## [Task]
The answer is the full listing restated exactly, without any pictures.

## [Data for review]
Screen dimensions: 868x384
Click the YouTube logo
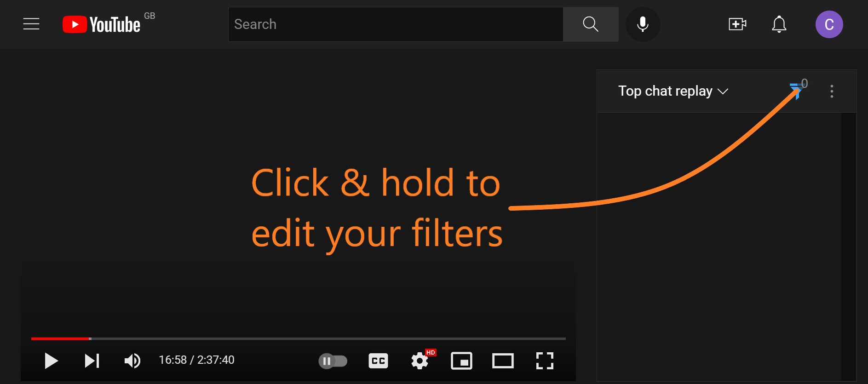tap(102, 24)
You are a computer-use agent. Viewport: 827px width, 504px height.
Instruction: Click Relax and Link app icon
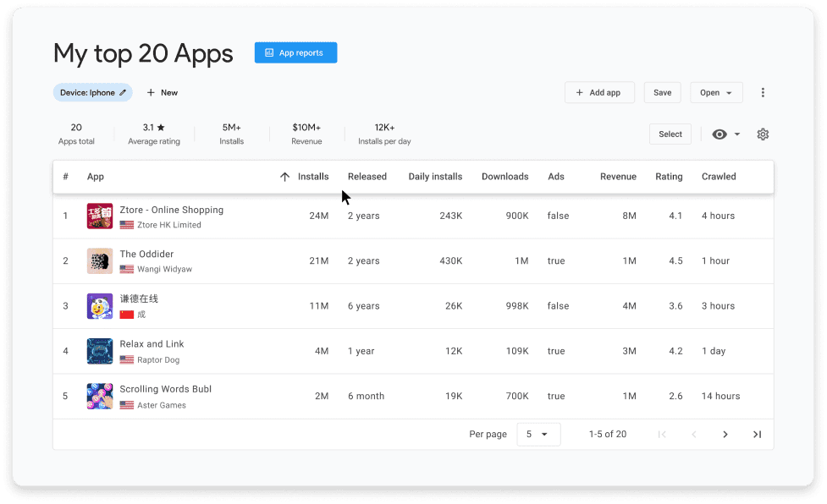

## [Solution to this problem]
Screen dimensions: 868x384
Click the YouTube logo
tap(102, 24)
You are a computer-use agent. Viewport: 827px width, 504px height.
Instruction: Click Relax and Link app icon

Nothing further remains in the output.